Comment

Britney bukan satu-satunya korban serangan selebriti, kami mengadili tragedi untuk wanita bintang mana pun

Britney bukan satu-satunya korban serangan selebriti, kami mengadili tragedi untuk wanita bintang mana pun


SEBUAH

siapa pun yang memiliki ingatan tentang tahun 2000-an akan mengingat sirkus media yang mengelilingi Britney Spears. Sekarang rilis film dokumenter New York Times Framing Britney Spears telah berfungsi sebagai pengingat yang gamblang tentang betapa buruknya hal itu, bukan hanya untuknya tetapi untuk wanita muda mana pun di dunia hiburan yang tidak bermain sesuai aturan. Betapa menyebalkan menjadi wanita di depan umum, kami semua terkesiap, mengucap dan menggelengkan kepala. Itu tidak akan diizinkan hari ini, kami meyakinkan diri sendiri, sebelum masuk ke Twitter untuk melihat selebriti berikutnya. Siklus terus berlanjut.

Hari ini menandai peringatan satu tahun saat Caroline Flack secara tragis mengambil nyawanya sendiri. Sebelum kematiannya dia menjadi sasaran lelucon tabloid yang konstan – sampai akhirnya berhenti menjadi lucu. Amy Winehouse diperlakukan serupa, begitu pula Jade Goody. Menjadi seorang wanita dengan keberanian untuk menjadi hiper-terlihat sudah cukup untuk menjamin pengawasan tetapi semakin jauh Anda dari kulit putih, kurus, suci dan berpendidikan pribadi, semakin buruk itu. Berani menjadi sedikit kasar atau memiliki seksualitas Anda dan Anda bisa bertaruh Anda akan dijatuhkan. Jika Anda ingin terhindar dari penganiayaan tanpa henti, Anda punya satu pilihan: mundur sepenuhnya dari mata publik.
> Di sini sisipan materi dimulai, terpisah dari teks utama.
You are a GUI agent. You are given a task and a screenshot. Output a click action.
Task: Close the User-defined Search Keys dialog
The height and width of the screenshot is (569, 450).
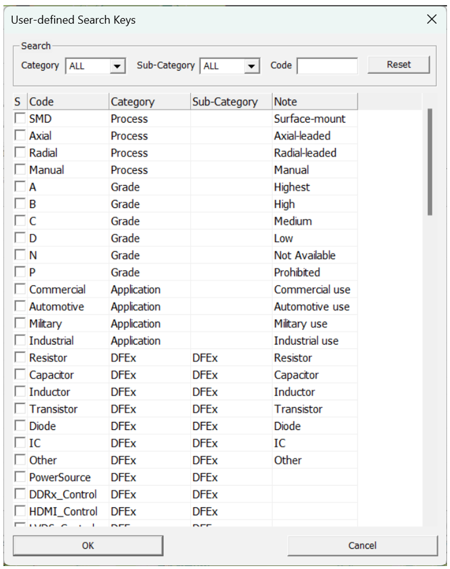pyautogui.click(x=432, y=19)
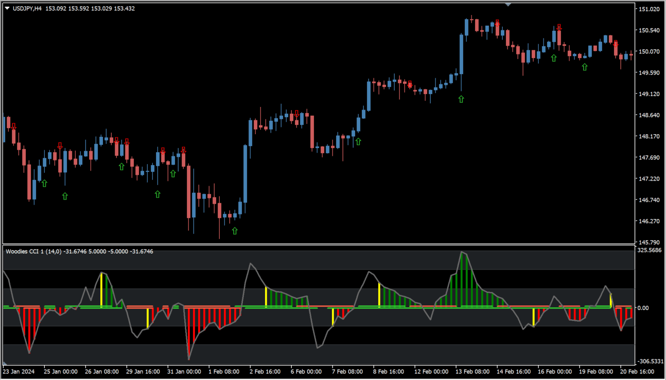This screenshot has width=666, height=380.
Task: Click the red arrow nearest the 149.590 price label
Action: (410, 84)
Tidak banyak yang berubah. Jika kita dapat belajar sesuatu dari Caroline Flack, Jesy Nelson (yang keluar dari Little Mix setelah bertahun-tahun menjadi bintang berdampak pada kesehatan mentalnya) dan Meghan, Duchess of Sussex yang bisa dibilang wanita yang paling dilecehkan secara publik selama tiga tahun terakhir, itulah kami menyukai karung tinju berbentuk wanita yang bagus.

Di masa depan, saya ingin sekali melihat kita memanusiakan orang dengan cara yang tepat sebelum mereka menyerah pada segala jenis perilaku yang merusak diri sendiri. Mereka yang memiliki posisi berkuasa dan berpengaruh dalam industri ini juga dapat berbuat lebih banyak untuk membela rekan-rekan perempuan mereka.
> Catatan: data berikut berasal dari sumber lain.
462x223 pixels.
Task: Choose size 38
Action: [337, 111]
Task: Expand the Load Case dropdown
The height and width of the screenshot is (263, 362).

Ketika troll media sosial memberi label Chris Pratt “Chris Terburuk”, lawan main Avengers-nya melompat ke pembelaannya lebih cepat daripada yang bisa Anda katakan hak istimewa pria kulit putih. Sebaliknya, Justin Timberlake membutuhkan waktu hampir 20 tahun untuk berbicara atas nama Janet Jackson setelah lemari pakaian Super Bowl rusak. Orang-orang di sekitar wanita yang menjadi target di mata publik – dan terutama pria – harus lebih vokal tentang standar ganda yang tidak masuk akal dan kita perlu berhenti membeli kegairahan publik. Kita tidak perlu lagi akhir yang tragis untuk mengetahui bahwa wanita terkenal perlu dilindungi.
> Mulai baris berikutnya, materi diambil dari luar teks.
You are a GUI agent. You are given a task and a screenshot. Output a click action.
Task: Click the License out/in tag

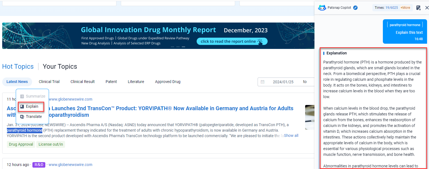(51, 144)
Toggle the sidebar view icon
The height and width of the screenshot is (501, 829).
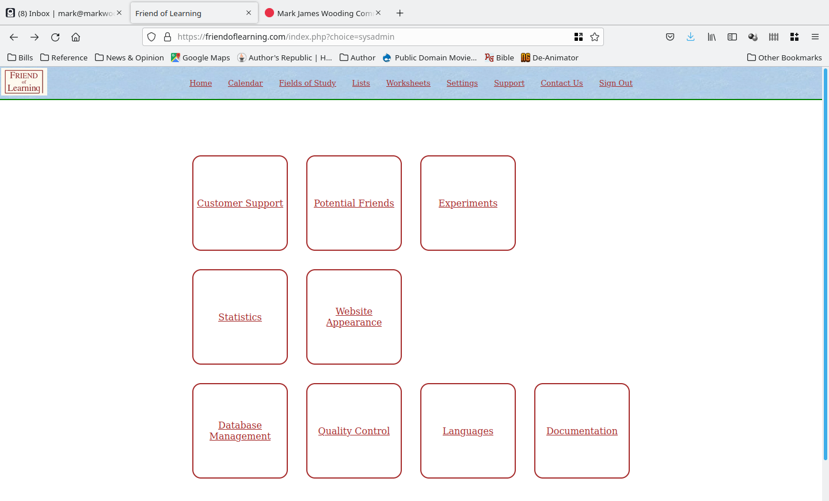pyautogui.click(x=732, y=37)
Dalam kejutan Hari Valentine kemarin, Pangeran Harry dan Meghan mengumumkan bahwa mereka mengharapkan anak kedua. Ini adalah kabar baik setelah Meghan mengalami keguguran yang memilukan tahun lalu. Dengan begitu banyak selebritis yang memilih untuk hanya mengungkapkan yang mereka harapkan pada jam kesebelas, saya tidak akan menyalahkan pasangan itu jika mereka menolak untuk mempublikasikan kehamilan sama sekali. Tidak diragukan lagi internet akan menemukan sesuatu untuk dipilih tentang pemotretan pengumuman mereka. Saya berharap kehamilan Meghan akan lebih menyenangkan daripada yang pertama dalam hal perhatian. Ketika mengandung Archie, dia dikritik karena hal-hal yang paling konyol, seperti terlalu sering menyentuh perutnya – seolah-olah prospek menjadi ibu baru tidak cukup membuat stres. Kali ini pasangan tampaknya mengambil langkah-langkah dengan kecepatan mereka sendiri dan dengan cara mereka sendiri. Mari berharap mereka menerima lebih sedikit perhatian di seberang kolam daripada yang mereka lakukan di sini. Mereka layak mendapatkan kedamaian dan ketenangan setelah beberapa tahun terakhir ini.